I’ve been waiting for an afternoon with ample free time and also a certain terse mood to watch DOG DAY AFTERNOON. I suddenly realized that the conditions were just right this very afternoon, it was raining, I had no lessons, and I had the time. So I settled in knowing the film would be about a bank robbery gone wrong. I was expecting it to be a bigger scope for some reason, maybe something more like HEAT, but instead it was quite intimate, and casual.

I was very surprised by the role of the media in the film. … A very, very young looking Al Pacino appears calm for only the very first few minutes of the movie.

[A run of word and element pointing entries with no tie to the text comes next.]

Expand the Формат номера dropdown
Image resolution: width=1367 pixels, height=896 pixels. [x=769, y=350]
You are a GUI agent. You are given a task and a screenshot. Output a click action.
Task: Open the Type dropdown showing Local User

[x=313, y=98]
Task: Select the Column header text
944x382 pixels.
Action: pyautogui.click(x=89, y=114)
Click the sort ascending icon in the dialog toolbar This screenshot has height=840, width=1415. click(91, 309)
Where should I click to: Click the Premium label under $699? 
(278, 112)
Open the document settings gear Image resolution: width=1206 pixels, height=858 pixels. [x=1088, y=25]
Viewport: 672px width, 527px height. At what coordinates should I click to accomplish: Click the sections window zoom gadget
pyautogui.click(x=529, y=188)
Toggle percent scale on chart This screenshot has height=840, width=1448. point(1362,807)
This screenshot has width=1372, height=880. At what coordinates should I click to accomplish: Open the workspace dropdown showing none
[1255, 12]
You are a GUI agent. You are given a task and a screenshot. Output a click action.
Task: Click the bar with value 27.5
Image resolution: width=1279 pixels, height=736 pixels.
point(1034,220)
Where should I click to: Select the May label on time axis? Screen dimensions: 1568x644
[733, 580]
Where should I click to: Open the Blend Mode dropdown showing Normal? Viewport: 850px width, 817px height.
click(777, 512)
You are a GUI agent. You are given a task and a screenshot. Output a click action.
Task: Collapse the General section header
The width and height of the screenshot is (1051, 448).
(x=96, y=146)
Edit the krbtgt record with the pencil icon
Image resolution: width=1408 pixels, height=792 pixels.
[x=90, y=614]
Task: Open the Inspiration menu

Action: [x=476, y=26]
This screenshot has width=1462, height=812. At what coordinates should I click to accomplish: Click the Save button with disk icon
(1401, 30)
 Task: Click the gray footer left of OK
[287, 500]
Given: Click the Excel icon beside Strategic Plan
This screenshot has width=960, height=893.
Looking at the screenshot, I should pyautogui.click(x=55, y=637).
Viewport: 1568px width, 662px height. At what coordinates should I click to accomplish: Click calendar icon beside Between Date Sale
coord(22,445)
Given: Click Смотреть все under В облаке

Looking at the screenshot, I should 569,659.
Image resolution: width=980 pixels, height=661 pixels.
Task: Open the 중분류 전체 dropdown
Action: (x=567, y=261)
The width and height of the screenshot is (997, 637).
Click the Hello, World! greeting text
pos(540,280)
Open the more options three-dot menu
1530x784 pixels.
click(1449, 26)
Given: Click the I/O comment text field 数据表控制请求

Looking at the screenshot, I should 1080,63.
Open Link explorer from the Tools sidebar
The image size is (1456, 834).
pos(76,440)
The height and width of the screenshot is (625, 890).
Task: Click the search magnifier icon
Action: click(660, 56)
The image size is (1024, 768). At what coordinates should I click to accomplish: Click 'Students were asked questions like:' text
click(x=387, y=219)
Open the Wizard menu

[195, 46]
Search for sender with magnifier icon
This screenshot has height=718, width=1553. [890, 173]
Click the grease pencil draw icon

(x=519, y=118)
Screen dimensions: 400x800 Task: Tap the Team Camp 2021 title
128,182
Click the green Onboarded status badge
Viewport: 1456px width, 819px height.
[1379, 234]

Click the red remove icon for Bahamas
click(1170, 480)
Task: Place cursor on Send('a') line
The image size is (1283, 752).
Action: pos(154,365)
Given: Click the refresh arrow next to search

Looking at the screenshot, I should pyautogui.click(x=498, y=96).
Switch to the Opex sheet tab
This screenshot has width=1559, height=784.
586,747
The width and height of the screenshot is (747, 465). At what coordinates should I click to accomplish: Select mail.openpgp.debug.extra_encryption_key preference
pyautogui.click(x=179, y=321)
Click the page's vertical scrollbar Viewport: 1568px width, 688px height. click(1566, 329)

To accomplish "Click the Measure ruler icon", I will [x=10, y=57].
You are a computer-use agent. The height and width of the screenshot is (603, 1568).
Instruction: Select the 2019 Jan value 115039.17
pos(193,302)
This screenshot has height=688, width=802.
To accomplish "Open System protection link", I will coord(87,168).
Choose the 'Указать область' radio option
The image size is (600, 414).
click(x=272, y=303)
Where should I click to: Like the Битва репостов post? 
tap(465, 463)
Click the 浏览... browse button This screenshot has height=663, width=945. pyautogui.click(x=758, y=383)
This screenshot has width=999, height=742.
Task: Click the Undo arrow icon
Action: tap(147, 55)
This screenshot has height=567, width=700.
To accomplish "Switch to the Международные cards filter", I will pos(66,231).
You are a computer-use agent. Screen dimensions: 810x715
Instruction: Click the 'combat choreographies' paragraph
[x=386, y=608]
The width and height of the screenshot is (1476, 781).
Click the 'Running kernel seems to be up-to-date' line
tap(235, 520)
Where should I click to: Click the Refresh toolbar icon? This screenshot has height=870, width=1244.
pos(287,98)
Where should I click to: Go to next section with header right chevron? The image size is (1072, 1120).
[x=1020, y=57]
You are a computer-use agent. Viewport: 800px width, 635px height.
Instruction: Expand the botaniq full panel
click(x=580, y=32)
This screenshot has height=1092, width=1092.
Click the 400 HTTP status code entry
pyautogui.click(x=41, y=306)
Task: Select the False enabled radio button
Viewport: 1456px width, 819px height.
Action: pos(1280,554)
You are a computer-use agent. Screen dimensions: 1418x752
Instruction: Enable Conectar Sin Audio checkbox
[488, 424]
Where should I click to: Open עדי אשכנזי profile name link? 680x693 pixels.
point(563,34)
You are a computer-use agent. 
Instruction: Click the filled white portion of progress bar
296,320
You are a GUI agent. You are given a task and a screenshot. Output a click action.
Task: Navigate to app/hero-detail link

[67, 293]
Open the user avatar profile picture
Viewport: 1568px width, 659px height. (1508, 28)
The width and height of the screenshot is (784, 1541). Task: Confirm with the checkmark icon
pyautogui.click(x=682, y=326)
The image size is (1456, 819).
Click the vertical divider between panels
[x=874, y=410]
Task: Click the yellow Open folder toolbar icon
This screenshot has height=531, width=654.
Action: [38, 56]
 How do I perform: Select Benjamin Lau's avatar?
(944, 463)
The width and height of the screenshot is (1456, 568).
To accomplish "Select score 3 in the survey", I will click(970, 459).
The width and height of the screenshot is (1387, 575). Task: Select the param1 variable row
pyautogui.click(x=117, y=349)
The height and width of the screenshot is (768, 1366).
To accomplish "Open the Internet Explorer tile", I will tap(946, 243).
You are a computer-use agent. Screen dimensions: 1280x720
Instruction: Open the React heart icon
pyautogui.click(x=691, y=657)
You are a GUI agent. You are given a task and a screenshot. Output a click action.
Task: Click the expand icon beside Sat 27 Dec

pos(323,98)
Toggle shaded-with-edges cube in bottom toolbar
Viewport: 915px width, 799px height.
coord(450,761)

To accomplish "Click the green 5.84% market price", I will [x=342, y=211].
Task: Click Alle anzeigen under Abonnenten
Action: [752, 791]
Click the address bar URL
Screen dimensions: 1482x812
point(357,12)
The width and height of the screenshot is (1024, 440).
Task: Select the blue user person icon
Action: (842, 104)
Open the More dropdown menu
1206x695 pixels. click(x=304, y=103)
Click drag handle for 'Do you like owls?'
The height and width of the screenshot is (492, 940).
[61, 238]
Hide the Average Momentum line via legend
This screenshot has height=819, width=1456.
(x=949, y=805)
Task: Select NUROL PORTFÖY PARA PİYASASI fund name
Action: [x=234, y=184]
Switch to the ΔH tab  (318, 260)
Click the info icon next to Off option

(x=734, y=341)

As soon as it’s time, he rips open a box of flowers that actually contains a rifle, but it was the struggle to simple just open the box itself I think was foreshadowing to the trouble to come.

…I couldn’t believe the things they did, liking talking face-to-face OUTSIDE the bank in the middle of the street! But Al Pacino’s character is very smart, the more the movie progresses the smarter you realize he is, not simply a mini-ball of fitfull spastic energy.

…The biggest would be how the media played a part in the perpetuating of the crime. … How much people just wanted to be a part of what was happening, so they could say they were a celebrity. Nowadays, this wouldn’t surprise me at all as so many have found so many ways to grab a few moments of fame.

…The hostages weren’t secured at all, but allowed to roam freely, make phone calls, even flirt. And there were absolutely no heroes among them, as it would have been almost effortless to thwart the hostage situation from the inside.

…I mentioned the movie felt intimate, lending to this was the total absence of any musical score. No false drama created by music, only by the well-written script and the way Pacino can deliver dialogue. … Save this movie for the right afternoon, and you’ll feel like you’re right in the bank too.